# Best looking theologian competition.



## VaughanRSmith (Jul 22, 2007)

I was talking with my wife today, and I decided that it would be a good idea to vote on the theologian whose looks would sell his books.

Who do you think is the best looking theologian, living or dead?

I'll save my vote for later.


----------



## Anton Bruckner (Jul 22, 2007)

Joel Osteen


----------



## bookslover (Jul 22, 2007)

Exagorazo said:


> I was talking with my wife today, and I decided that it would be a good idea to vote on the theologian whose looks would sell his books.
> 
> Who do you think is the best looking theologian, living or dead?
> 
> I'll save my vote for later.



Not Spurgeon - looks too much like a Baptist!


----------



## No Longer A Libertine (Jul 22, 2007)

Women were said to swoon over George Whitfield but to me he looks like he's cross eyed. (Apparently a desirable trait at the time.)

BB Warfield was a handsome young man but then again youth is beautiful and it is scarce someone isn't appealing to the eyes during that season of life.


----------



## Semper Fidelis (Jul 22, 2007)

Well, Turretin definitely had the 80's glam look going for him.







But still...

Rutherford looks a bit better without so many curls:






Sorry, Matthew Henry, love your commentary but say no more:






Tyndale looks pretty cool. Almost Sean Connery-esque






Only have a profile shot but Boston looks like a man that might have turned heads:






Some fellows are better off with long beards to hide facial features:






While others look pretty nice clean cut:






Finally, while this isn't a "justified true belief", I'm certain this guy ain't going to win the contest:


----------



## Poimen (Jul 22, 2007)

Herman Bavinck.


----------



## Beoga (Jul 22, 2007)

Definitely John Knox.


----------



## Herald (Jul 22, 2007)

Come on people. It wouldn't be good form for me to nominate myself.


----------



## Poimen (Jul 22, 2007)

BaptistInCrisis said:


> Come on people. It wouldn't be good form for me to nominate myself.



It wouldn't be good form for us to nominate you either hence the deafening and euphonic silence...


----------



## toddpedlar (Jul 22, 2007)

I always thought Horatius Bonar had a look about 'im  just check out them mutton chops!


----------



## SemperWife (Jul 22, 2007)

toddpedlar said:


> I always thought Horatius Bonar had a look about 'im  just check out them mutton chops!



Yikes!!!!!! A bit scary for me.....


----------



## VaughanRSmith (Jul 22, 2007)

I've always thought Francis Schaeffer was pretty smooth... the slicked back look always gets the girls.


----------



## Herald (Jul 22, 2007)

Poimen said:


> It wouldn't be good form for us to nominate you either hence the deafening and euphonic silence...



Where's the love?


----------



## Poimen (Jul 22, 2007)

Isn't telling the truth a form of love?


----------



## Herald (Jul 22, 2007)

Poimen said:


> Isn't telling the truth a form of love?



*sniff* I retreat back to my hole.


----------



## Davidius (Jul 22, 2007)

Exagorazo said:


> I've always thought Francis Schaeffer was pretty smooth... the slicked back look always gets the girls.



the pose and the pipe are priceless


----------



## Davidius (Jul 22, 2007)

▸ **TO BE DONE**
1/ Retype the forum thread starting with "BB Warfield was" and going on through "Fidelis (Jul 22, 2007)".
2/ In the entries, starting with the line with "This screenshot has width=800, height=426." and going on through the last line, change "scrub bar" to "progress bar" and leave everything else unchanged. Give only those lines, without the pictures.

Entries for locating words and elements
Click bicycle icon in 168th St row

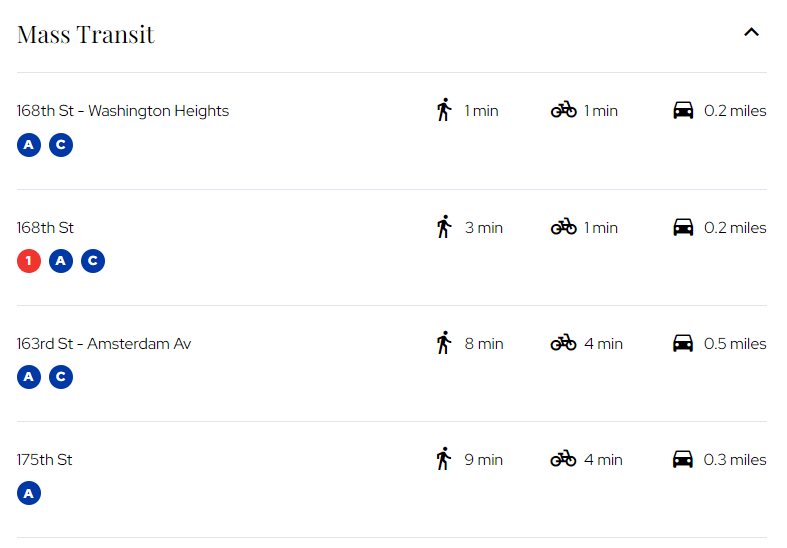point(564,227)
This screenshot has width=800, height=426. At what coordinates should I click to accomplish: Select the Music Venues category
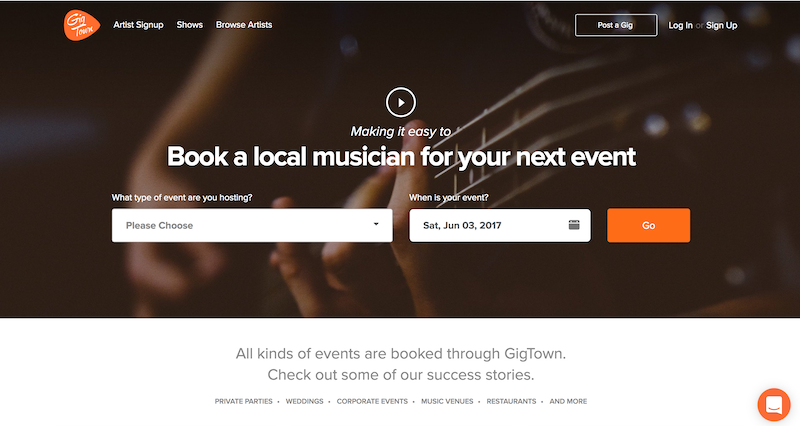tap(447, 402)
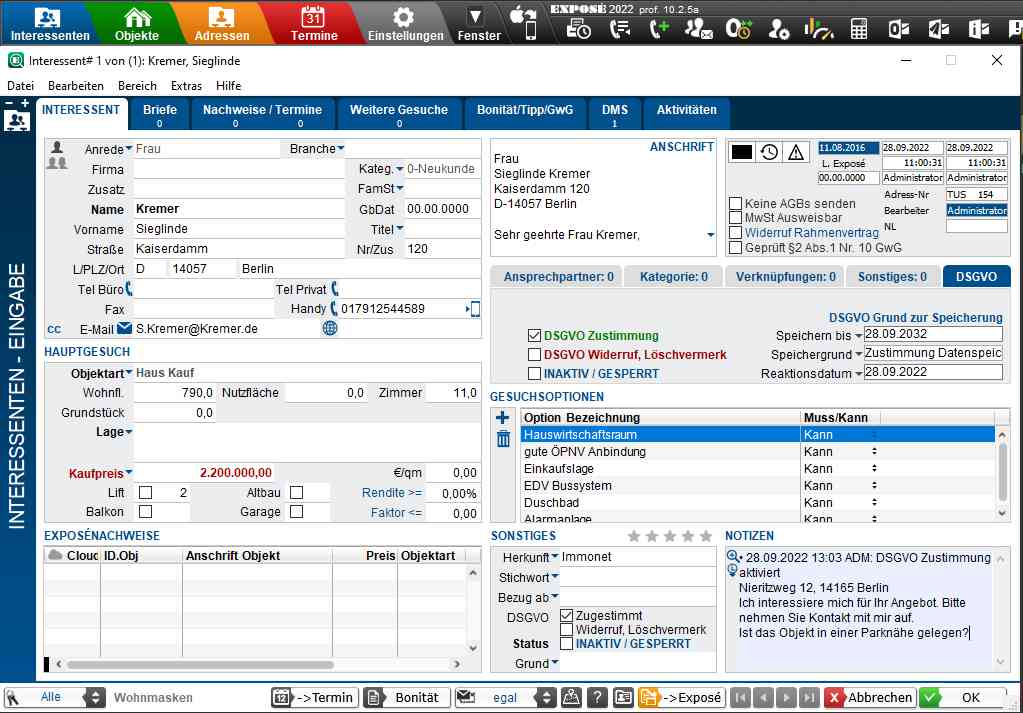Open the Kaufpreis dropdown arrow
This screenshot has width=1023, height=713.
(129, 473)
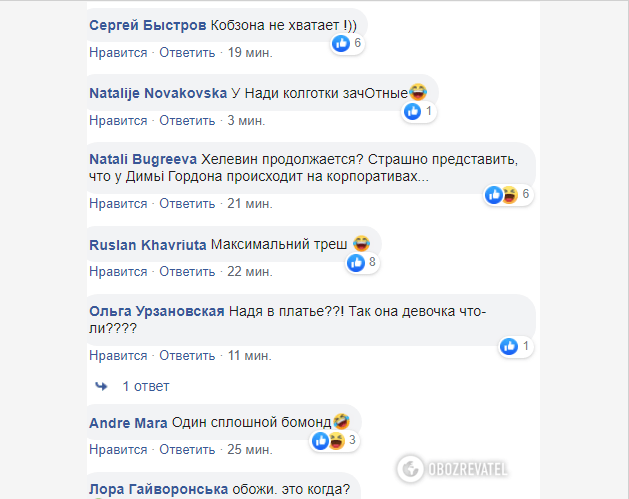
Task: Reply to Ruslan Khavriuta's comment
Action: tap(187, 271)
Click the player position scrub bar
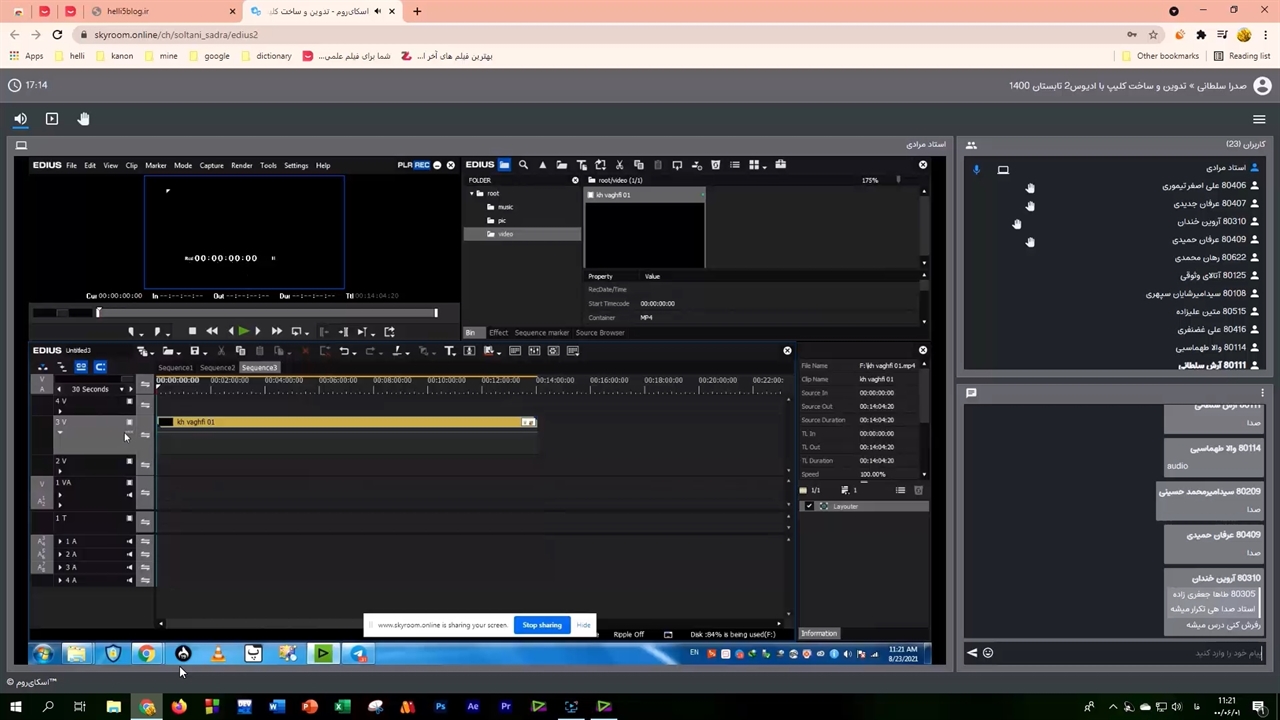1280x720 pixels. [266, 313]
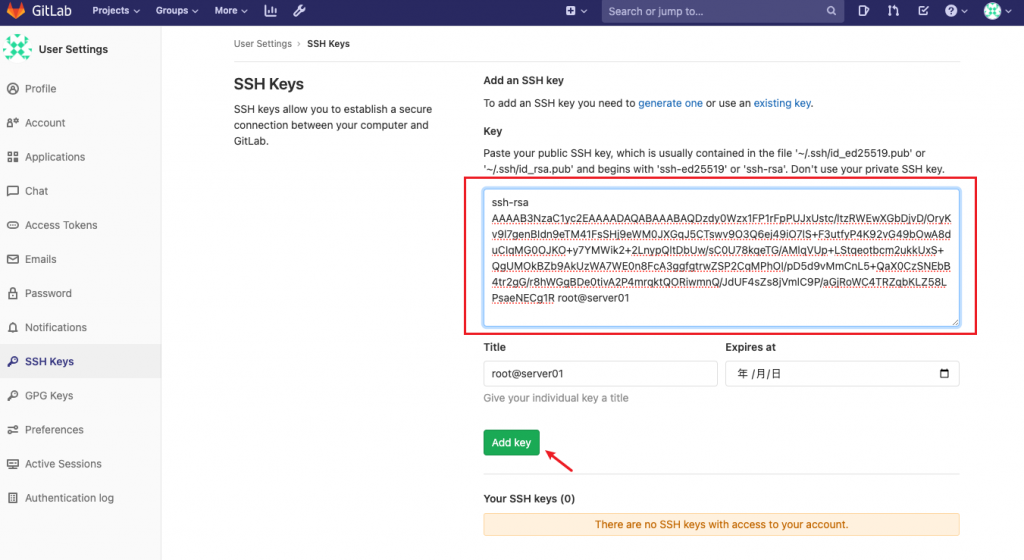Focus the SSH Key text area

pyautogui.click(x=720, y=258)
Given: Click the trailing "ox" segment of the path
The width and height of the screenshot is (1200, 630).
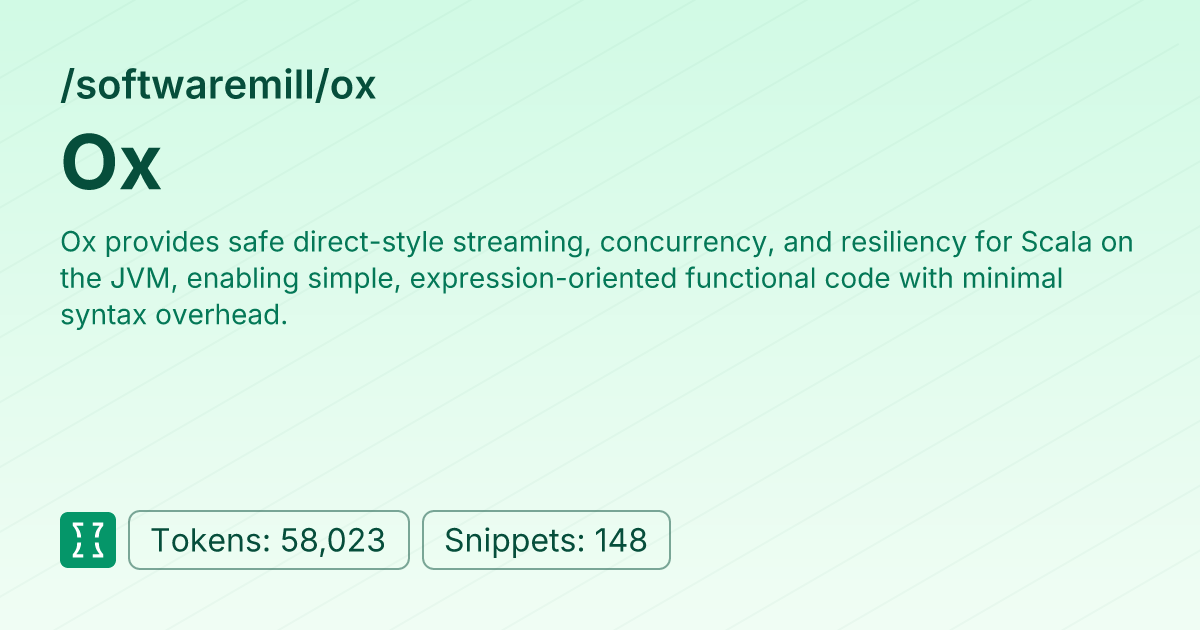Looking at the screenshot, I should (354, 86).
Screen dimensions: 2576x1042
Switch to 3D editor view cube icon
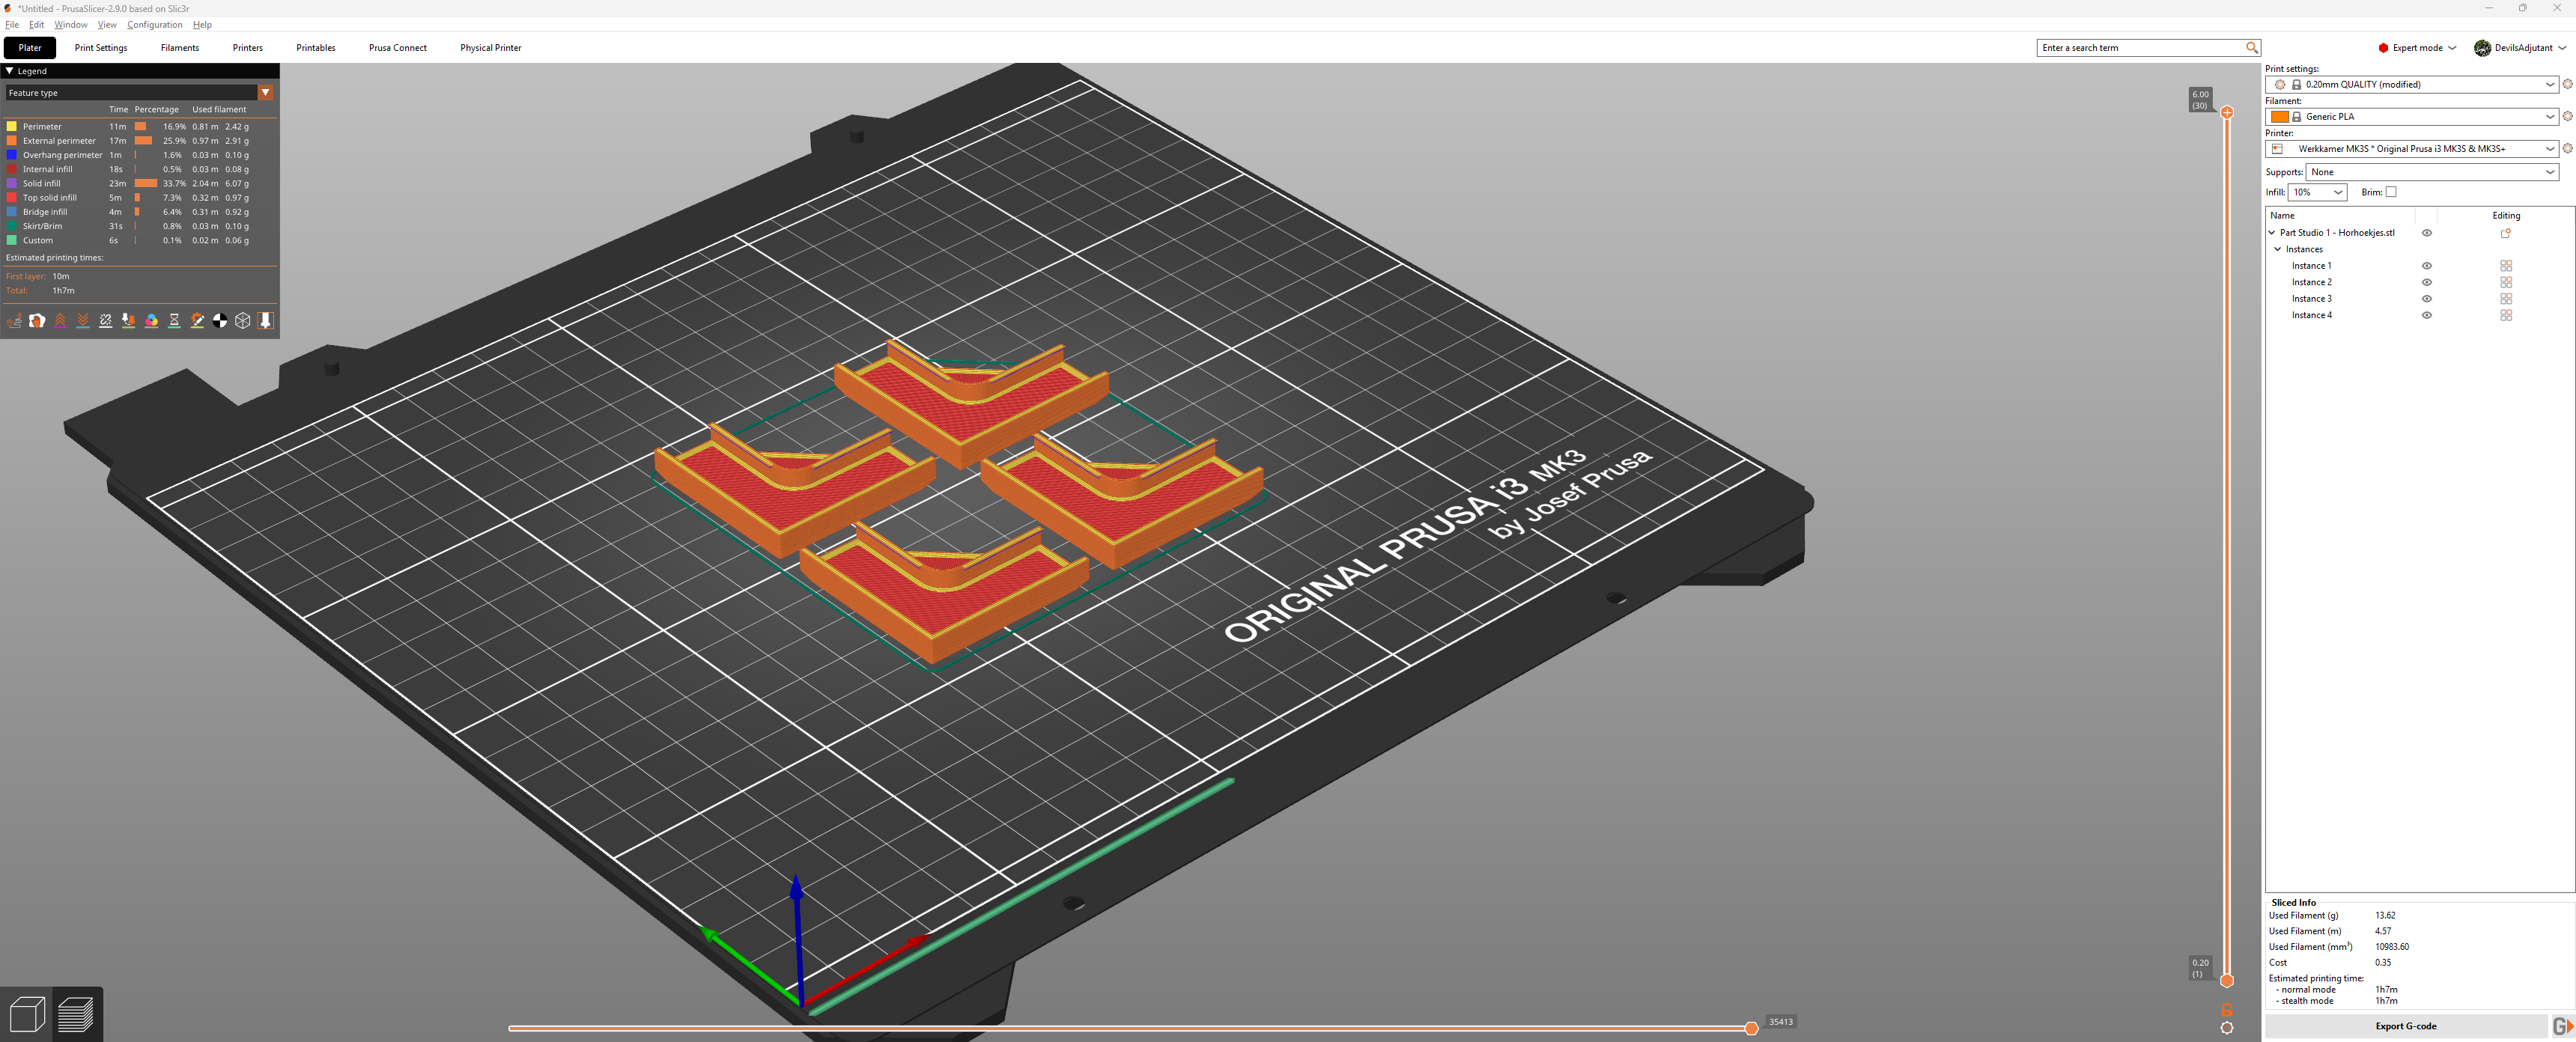[27, 1014]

▸ **RESPONSES BY TASK**
1/
BB Warfield was a handsome young man but then again youth is beautiful and it is scarce someone isn't appealing to the eyes during that season of life.


----------



## Semper Fidelis (Jul 22, 2007)

2/
This screenshot has width=800, height=426. At what coordinates should I click to accomplish: Select the Music Venues category
tap(447, 402)
Open the Kaufpreis dropdown arrow
This screenshot has width=1023, height=713.
(129, 473)
Task: Reply to Ruslan Khavriuta's comment
Action: tap(187, 271)
Click the player position progress bar
1280x720 pixels. [266, 313]
Focus the SSH Key text area

pyautogui.click(x=720, y=258)
Given: Click the trailing "ox" segment of the path
The width and height of the screenshot is (1200, 630).
Looking at the screenshot, I should (354, 86).
Screen dimensions: 2576x1042
Switch to 3D editor view cube icon
[27, 1014]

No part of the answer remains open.